A Dockside Dismasting (1988)
A freighter causes trouble for Cloud Nine in Rarotonga.
It was a beautiful, sunny day in October 1988, when Urte, a 5,000-ton interisland freighter, approached the dock in the harbor at Rarotonga’s Avatiu. The harbormaster assured us that this was a routine stop and there would be no need for Cloud Nine, and two other sailboats moored stern to the quay, to leave port. However, Urte didn’t stop at the commercial dock and kept coming toward Cloud Nine. Her bulbous bow went under both our anchor rodes, hitting our port bow forward of the mast and pushing us almost parallel to the dock and down on the other two boats like a row of falling dominoes. I believe her housed anchor caught our shroud, snapping our nine-sixteenths-inch wishbone backstay (between the insulators!) and our starboard upper shroud. The mast folded just below the lower spreader and collapsed over the foredeck of Urte. Luckily, it was low tide, and I think Urte was aground before making contact but hadn’t fully stopped. Had she moved forward another six feet, Cloud Nine would’ve been crushed like an egg against the quay, but we still had significant damage to our port side from the impact of the collision.

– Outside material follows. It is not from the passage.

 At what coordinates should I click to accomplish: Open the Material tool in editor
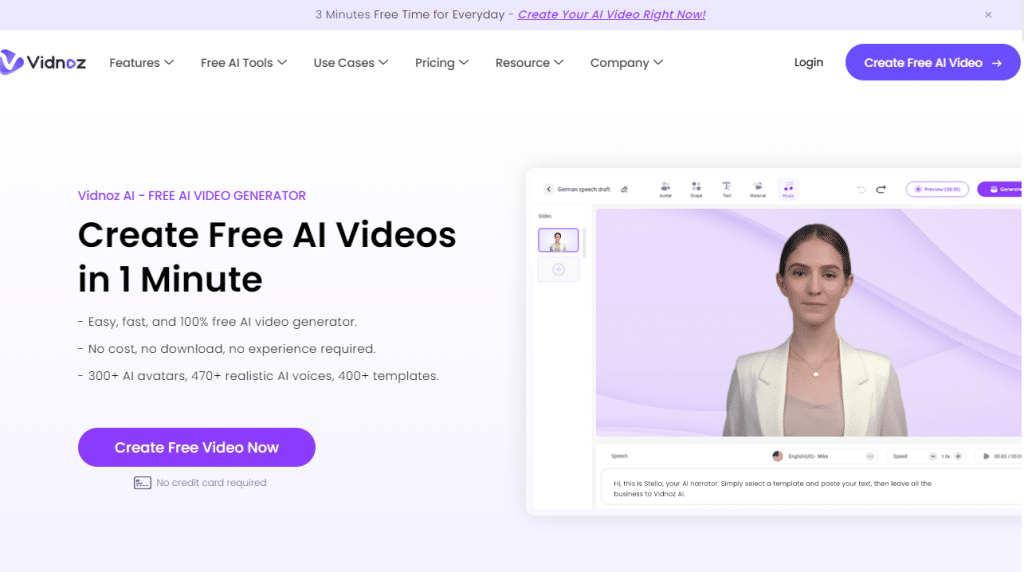point(758,188)
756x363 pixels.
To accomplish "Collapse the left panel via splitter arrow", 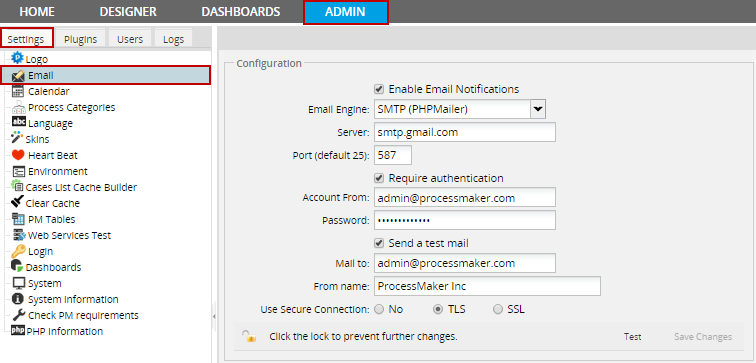I will (214, 316).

Rona House, John Tepaske, and Jamie MacNeil were all aboard. “The crowd that gathered within two hours after the collision must have included nearly every inhabitant on the island,” said Rona.

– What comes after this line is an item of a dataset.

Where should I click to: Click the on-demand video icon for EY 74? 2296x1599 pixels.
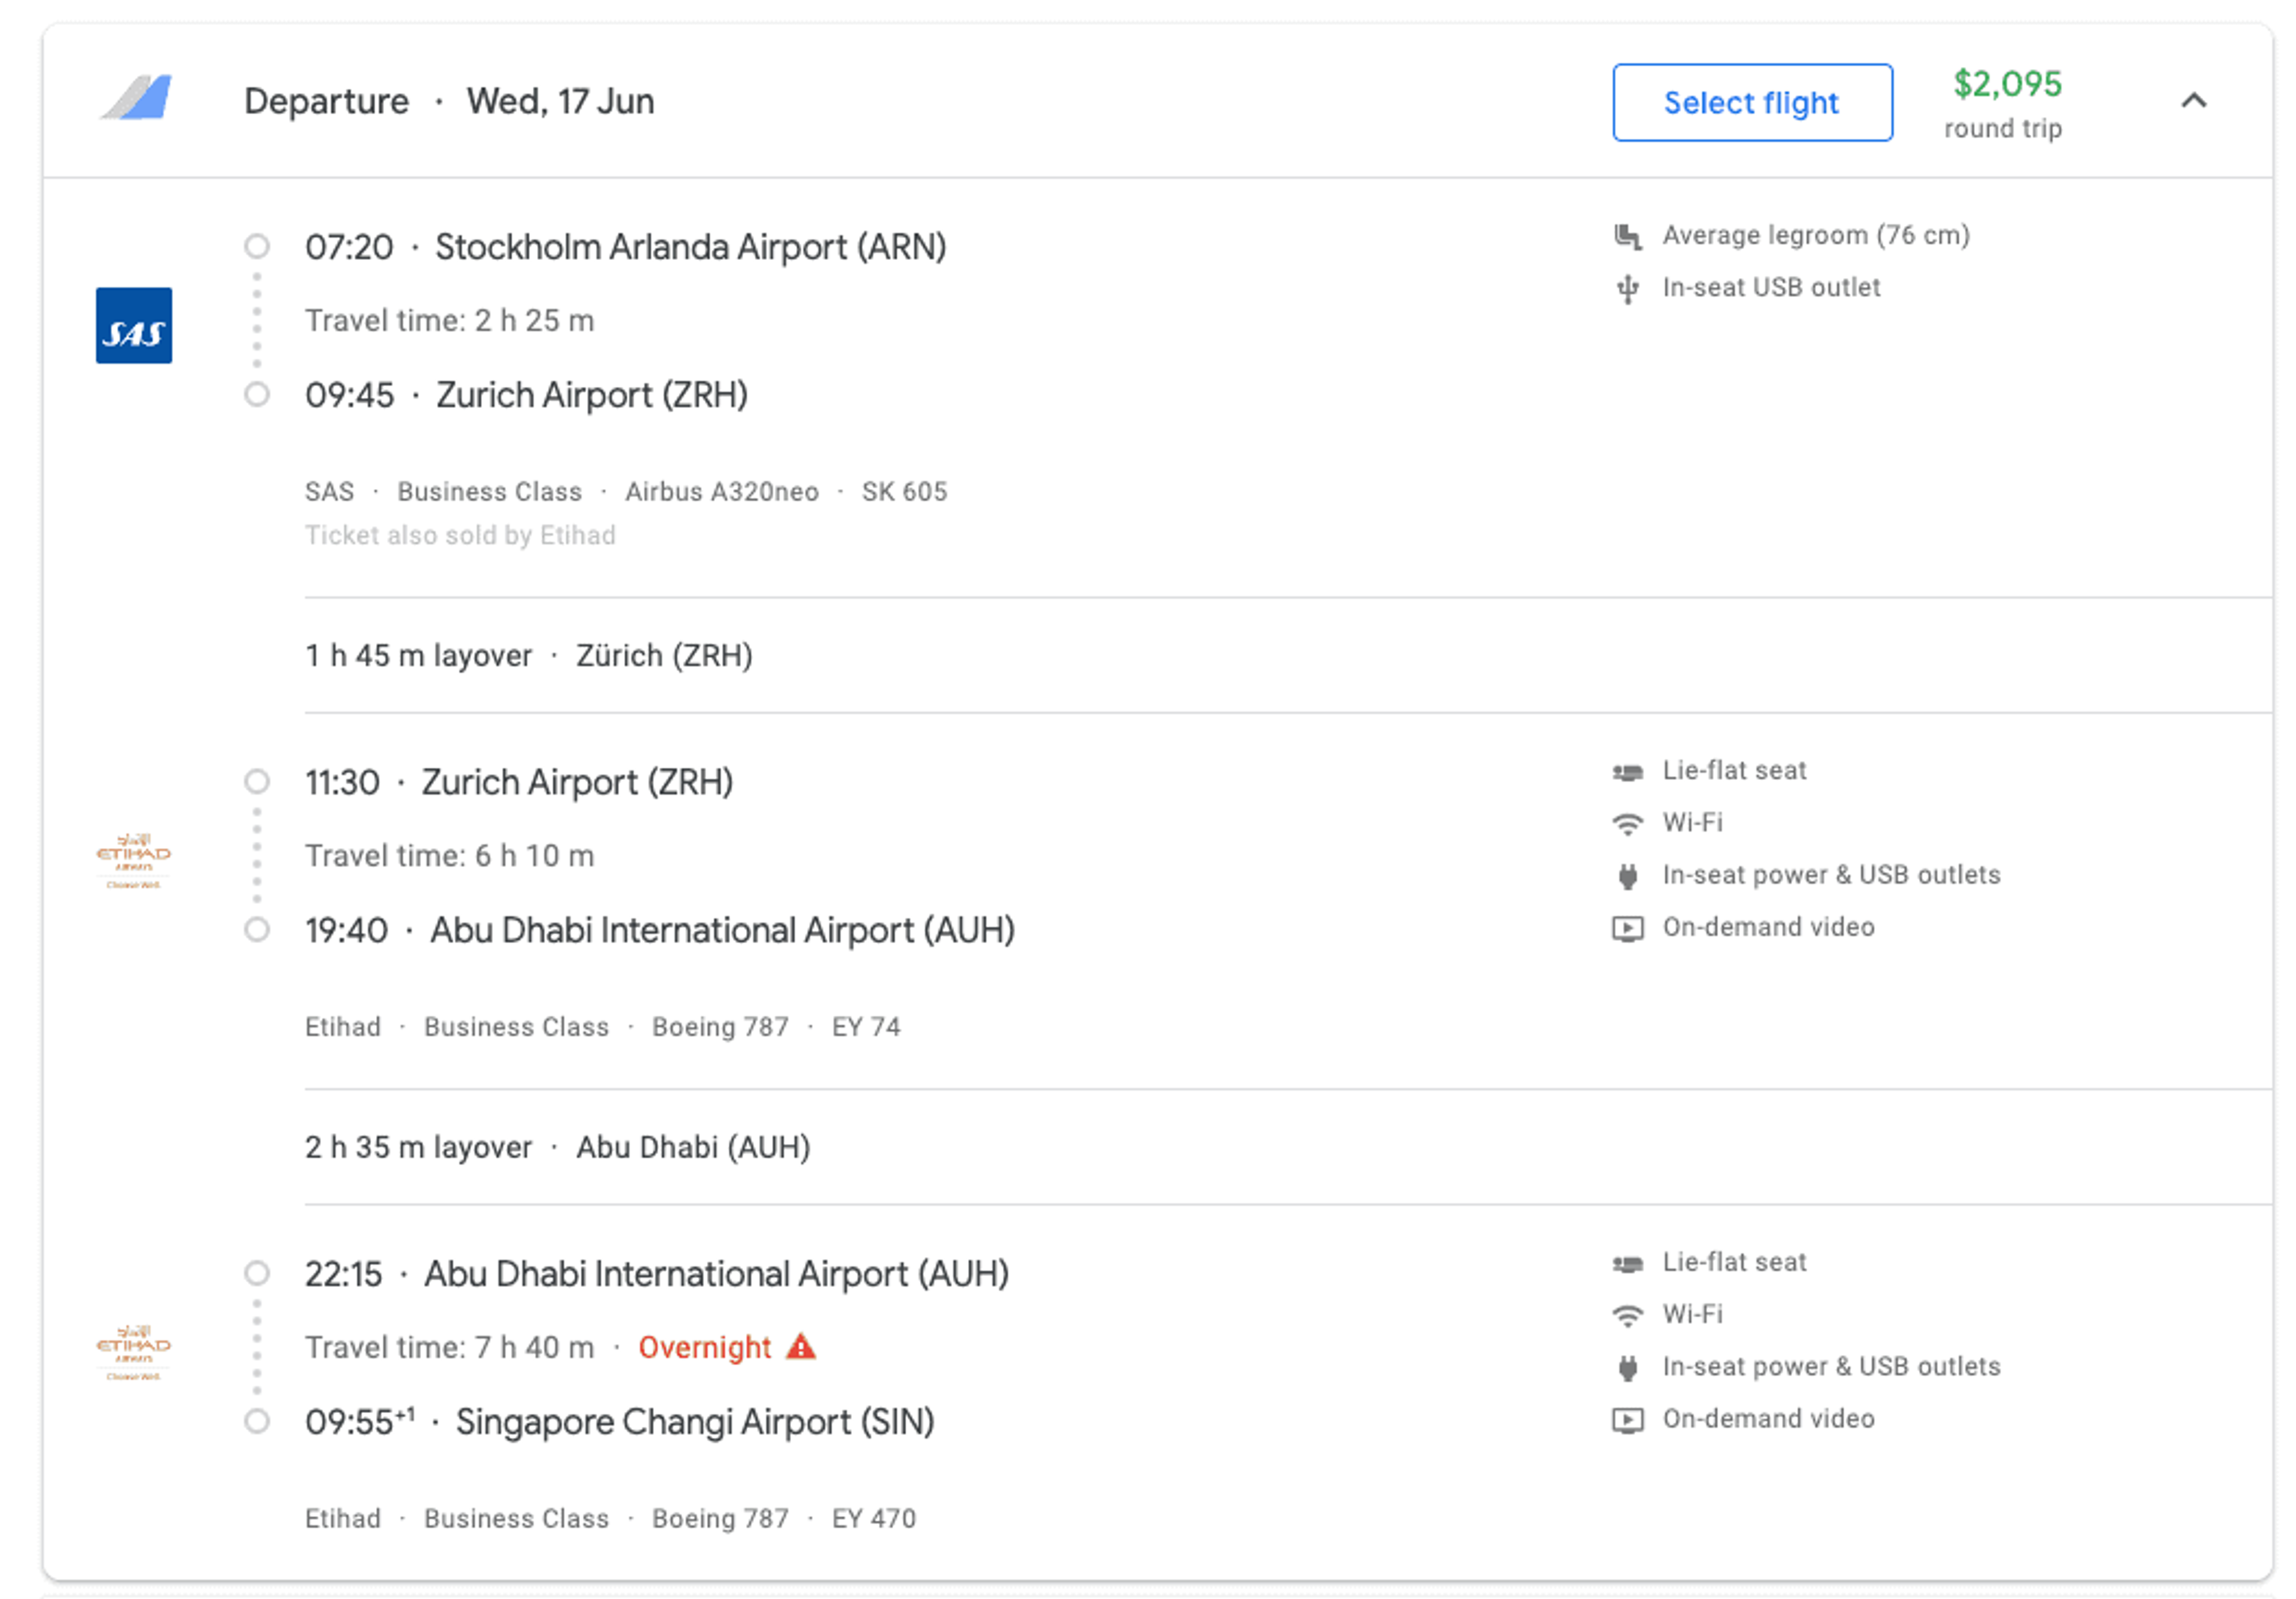pyautogui.click(x=1627, y=929)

About a week later, Cloud Nine was under way for New Zealand under a jury-rig cobbled together exclusively from onboard spare parts. We rigged a spinnaker pole to the stump of the main and set up a sail plan using a shortened genoa staysail as a jib, a storm jib as a staysail, and the storm trysail as a main. Having no triatic stay, our mizzen was intact, and the mizzen staysail was helpful in the trades. We sailed our “schooner” under this rig about 2,000 miles to Auckland—including some gunkholing along the Tonga chain and a stop at the Minerva Reefs—for a six-month refit. The last couple of hundred miles into New Zealand was hard work against strong southwesterlies because we had to retune the rig every time we tacked to avoid putting any bending stress on the spinnaker pole.